Tampa dating app meetup ends in robbery attempt and homicide
A woman has been arrested on a murder charge after deputies say she set up a meeting that ended with her brother being shot and killed.

A Tampa woman is facing a murder charge after a person she tried to lure into a robbery through a dating app shot and killed her brother in self defense, Hillsborough County Sheriff’s officials said.

Tat’yana Mekeva Gaston, 23, was arrested Friday and charged with second-degree murder in connection with the May 31 shooting, according to court documents. Gaston was released from the Hillsborough County jail the day of her arrest after she posted $15,000 bail, records show.

Police say Gaston matched with a person on the dating app BLK posing as a 22-year-old woman named “Jada.” She asked the person, who is not named in court records, to meet her at Kain Palms Apartments, where her brother, Jermon Kennard, 18, was waiting nearby to rob the person, the records state.

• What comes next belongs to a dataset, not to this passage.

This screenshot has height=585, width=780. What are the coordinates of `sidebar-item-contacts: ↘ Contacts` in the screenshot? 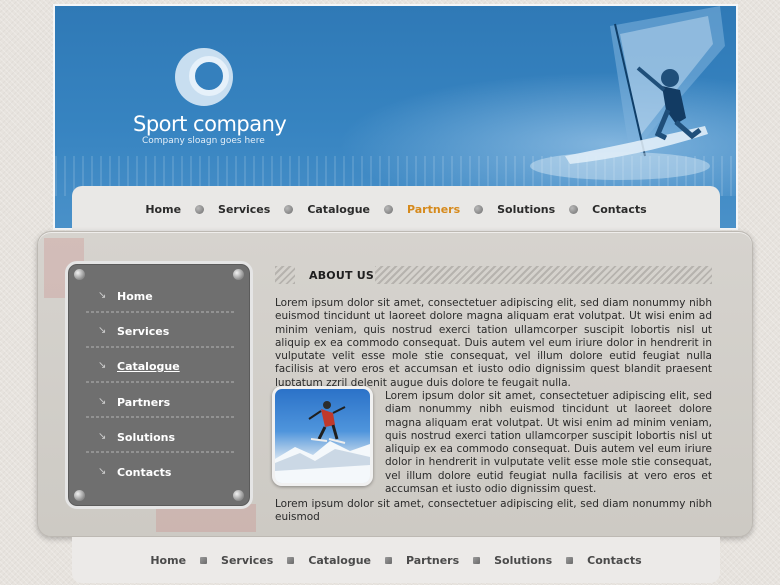 It's located at (134, 472).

When a masked Kennard threatened the person with a knife, he shot Kennard with a gun that was concealed in his waistband. Kennard was taken to Tampa General Hospital, where he died of gunshot wounds to his head and chest, records state.

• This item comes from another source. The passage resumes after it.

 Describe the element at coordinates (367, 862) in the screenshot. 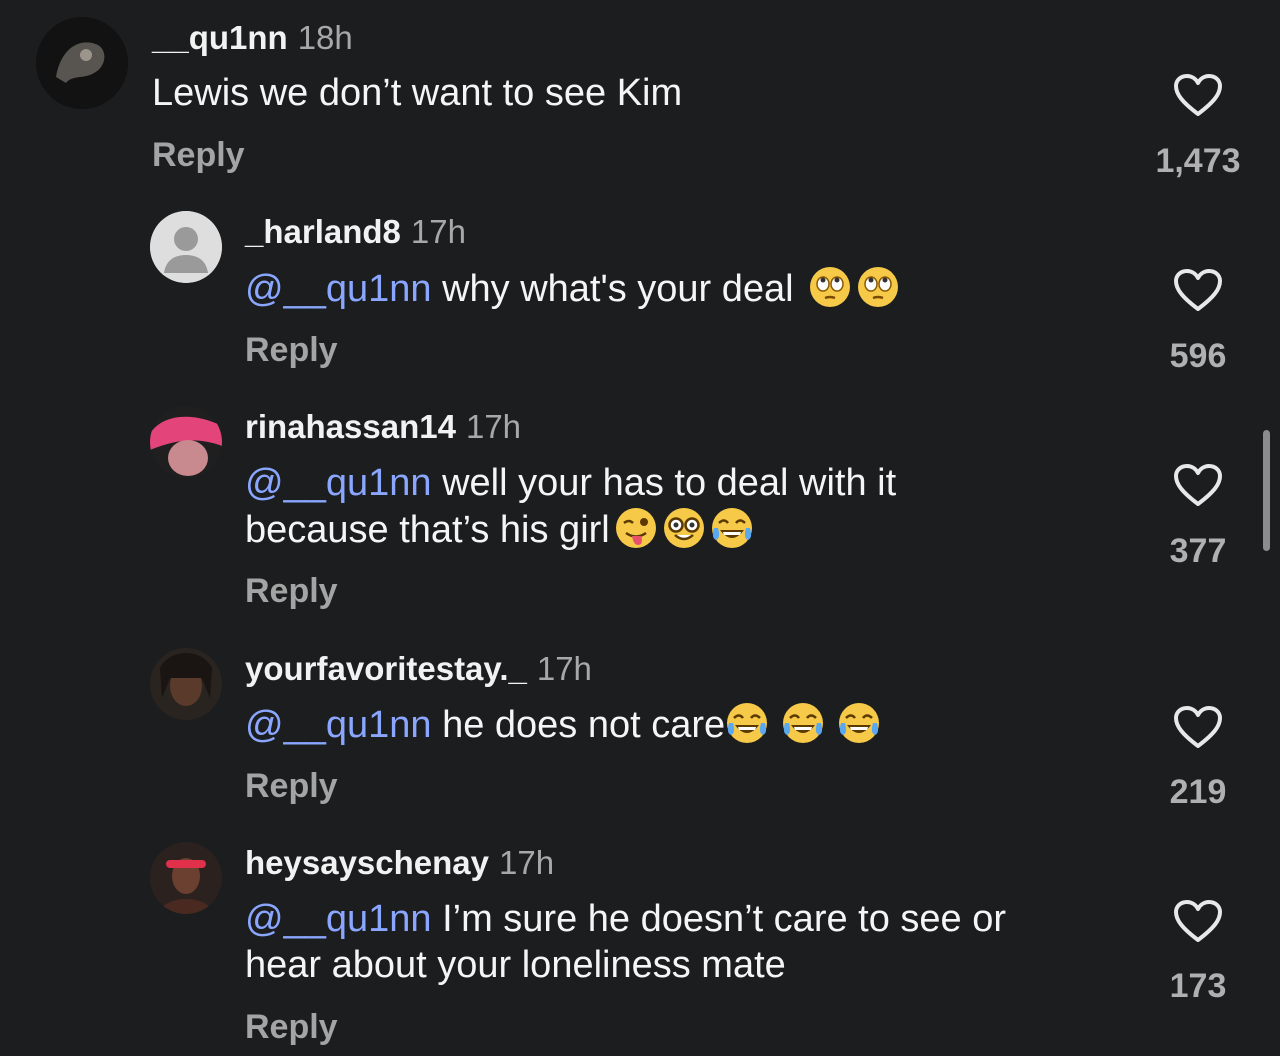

Gaston later told police she thought her brother was going outside to sell someone an iPhone 13. She said she went outside the apartment complex to check on him and saw a male she didn’t know walking away from a gray Nissan Altima parked near the building. She couldn’t find her brother and heard five gunshots. She identified the male as “the boy” who killed her brother.

Police contradicted Gaston’s story with text messages they said they found showing she had asked her brother to come outside quickly before the person arrived.

Nearby motion sensor cameras captured the robbery and placed Kennard and Gaston at the scene, according to police. However, the knife was not visible in the footage, and the shooting was not captured on video.

Even though she didn’t pull the trigger, Gaston is still charged in her brother’s death because of a Florida statute that says when a person is killed in a felony or in an attempted felony, such as a robbery, anyone involved in the crime can be charged with murder.

Kennard was finishing his senior year of high school at Carver Exceptional Center, according to his obituary. He celebrated his 18th birthday in April.